WORK REQUIRED - Lift out, unaltered, the lines of the material below between the line holding "お問い合わせ (51, 2292)" and the line holding "中古一戸建て (51, 2378)", counting both.

LISTED ENTRIES -
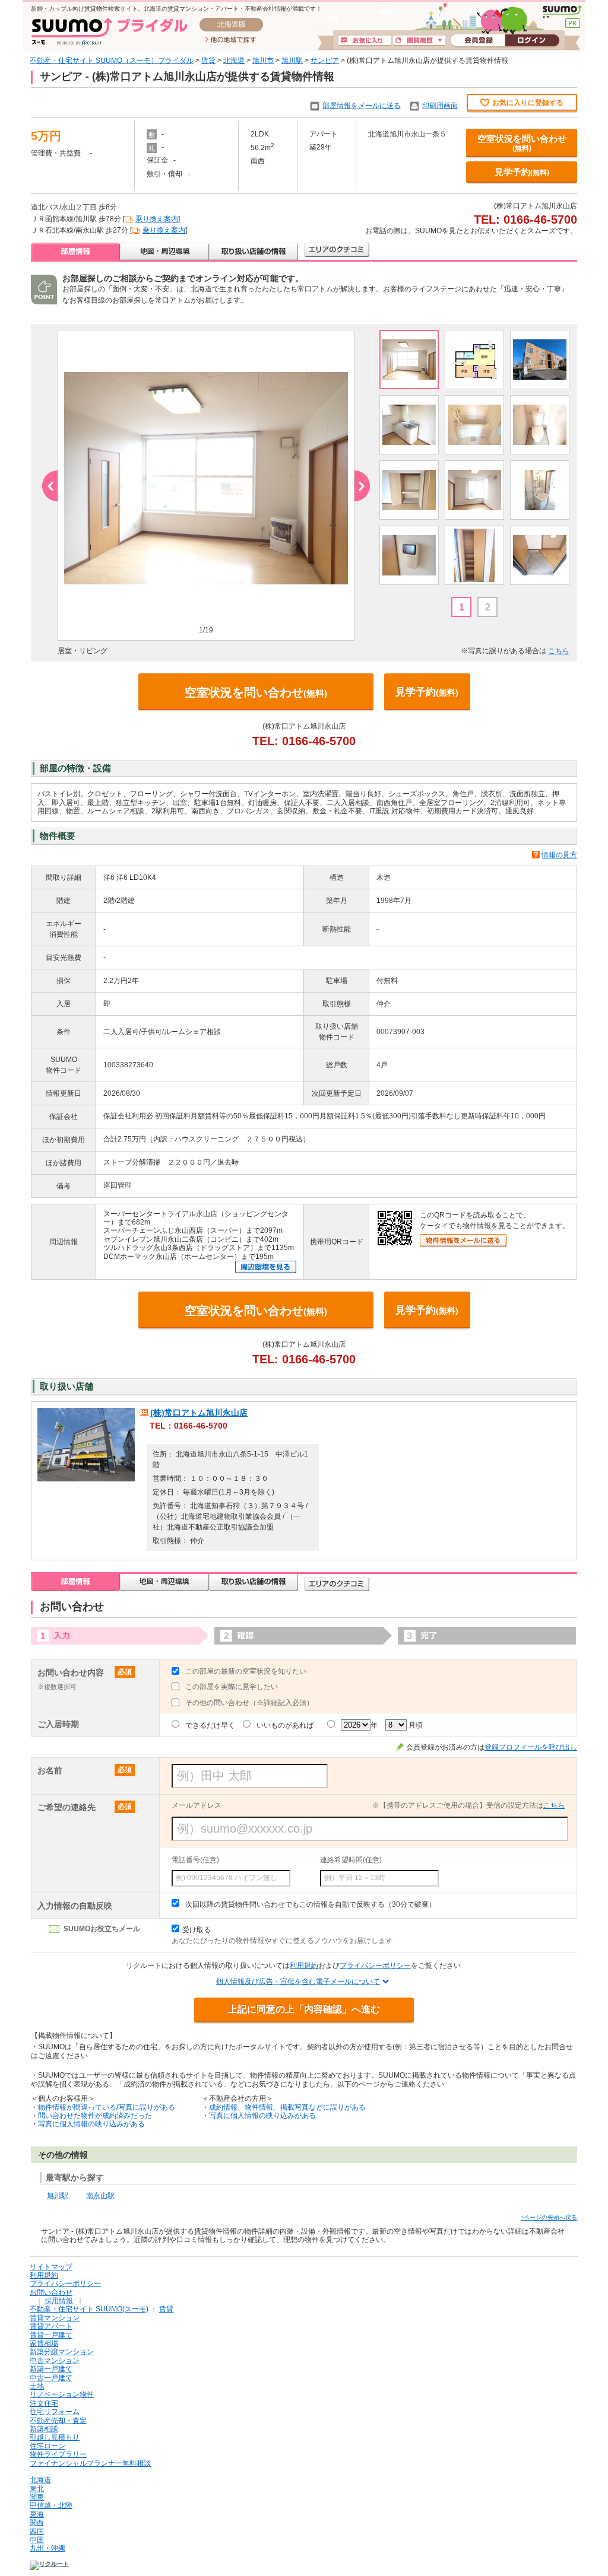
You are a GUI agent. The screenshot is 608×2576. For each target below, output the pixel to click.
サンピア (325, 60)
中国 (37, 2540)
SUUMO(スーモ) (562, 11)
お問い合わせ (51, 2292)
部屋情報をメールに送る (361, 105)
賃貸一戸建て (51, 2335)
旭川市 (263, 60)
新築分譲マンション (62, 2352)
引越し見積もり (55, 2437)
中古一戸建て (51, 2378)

...

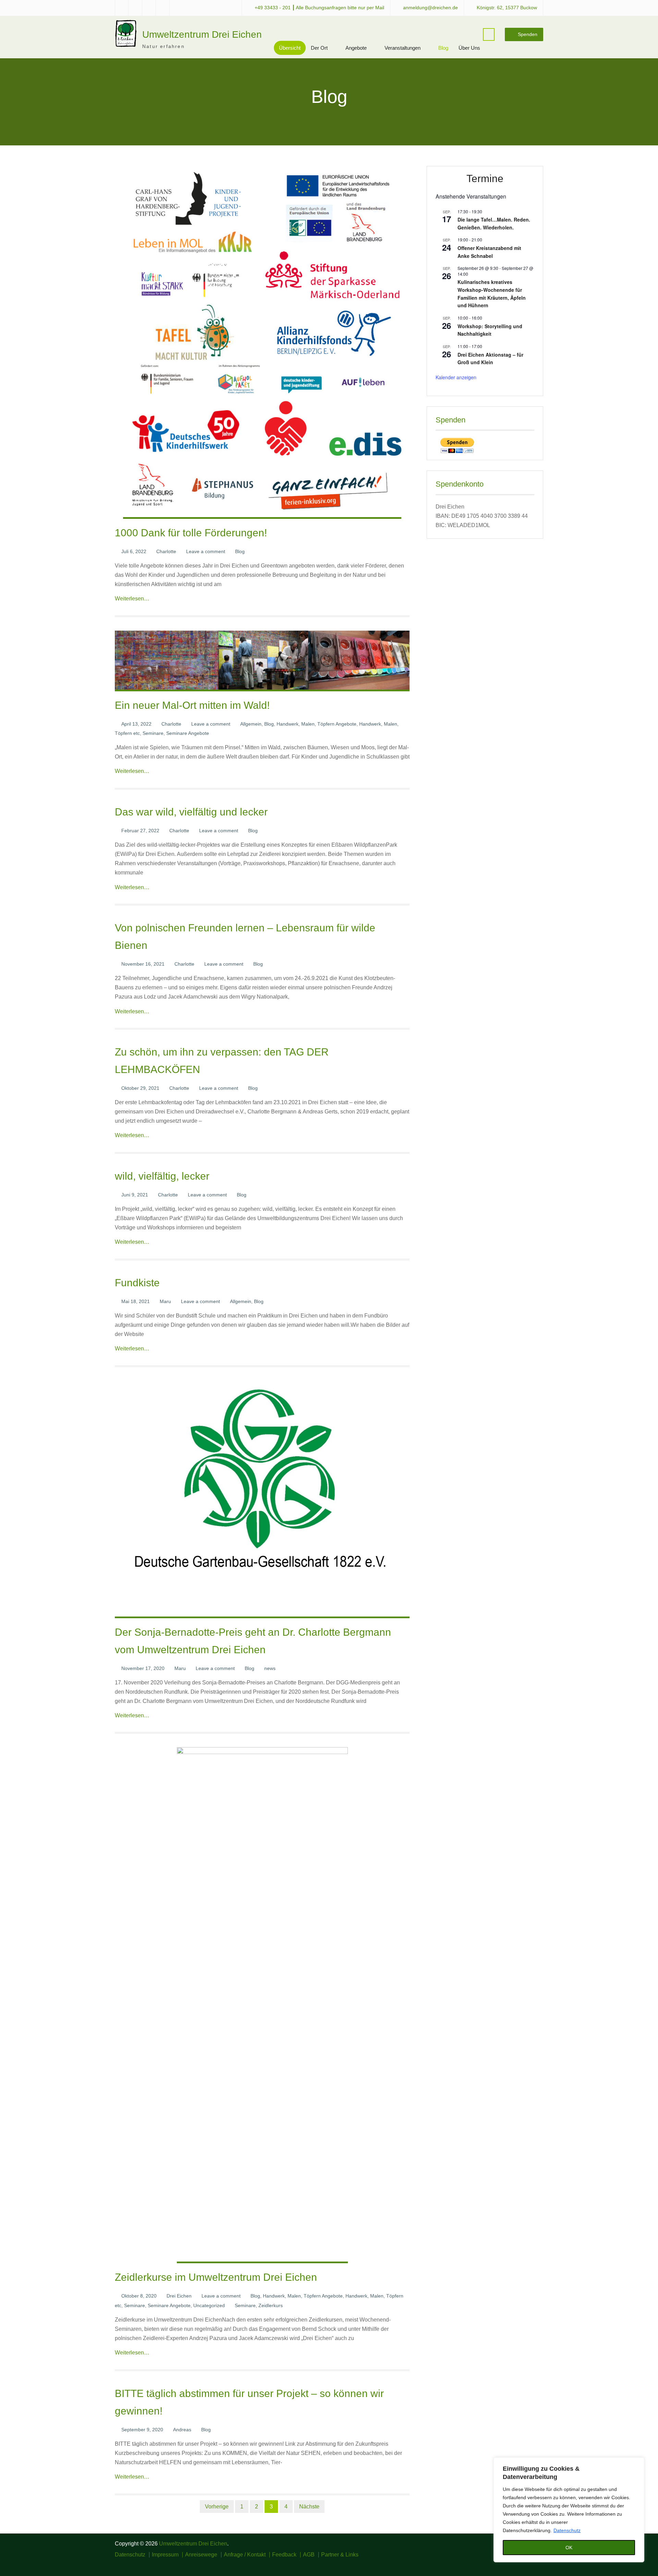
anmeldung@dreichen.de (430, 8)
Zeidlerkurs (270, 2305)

...

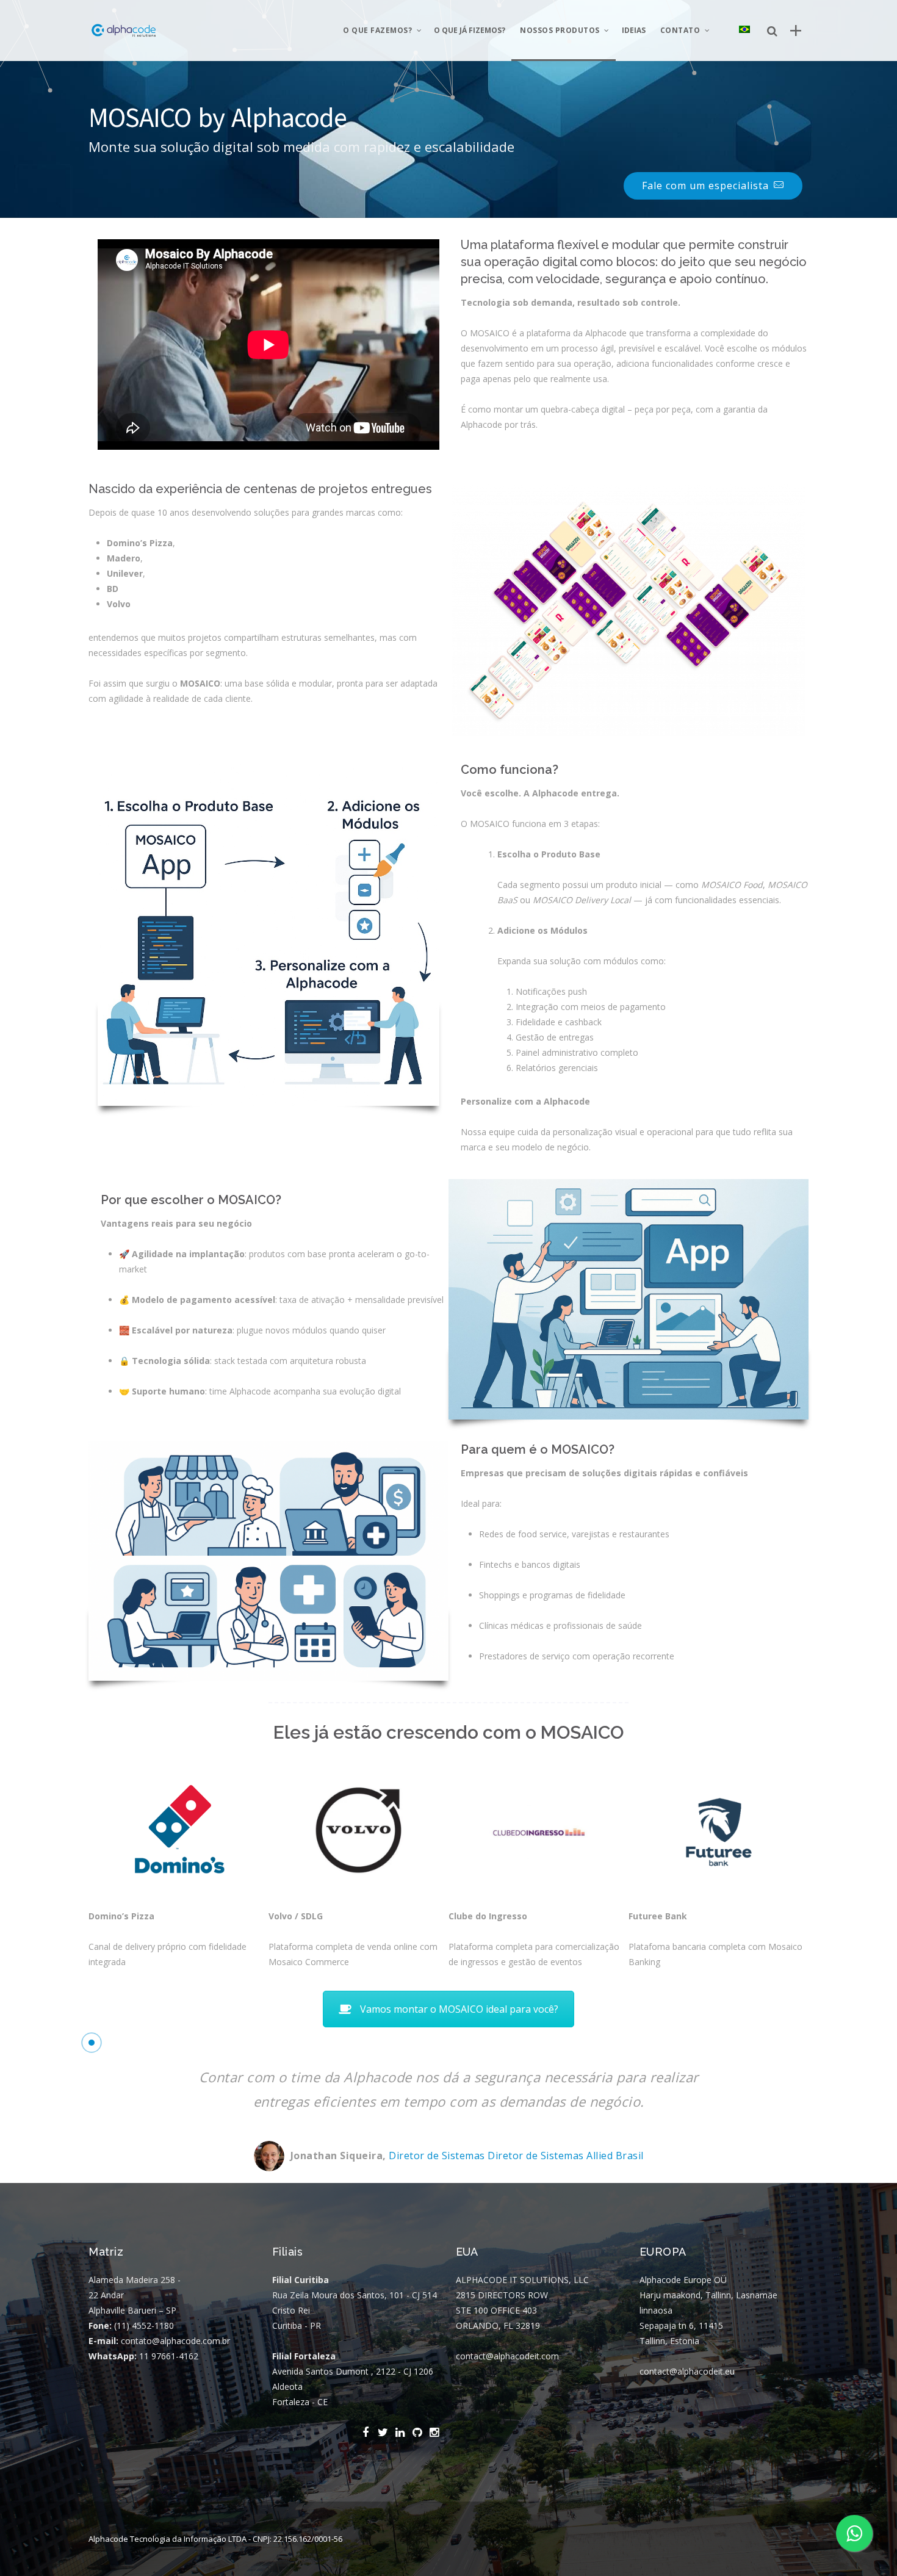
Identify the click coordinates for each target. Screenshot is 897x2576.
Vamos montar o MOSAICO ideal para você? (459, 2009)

SOLUTION FOR THIS TASK -
お問い合わせ (51, 2292)
部屋情報をメールに送る (361, 105)
賃貸一戸建て (51, 2335)
旭川市 (263, 60)
新築分譲マンション (62, 2352)
引越し見積もり (55, 2437)
中古一戸建て (51, 2378)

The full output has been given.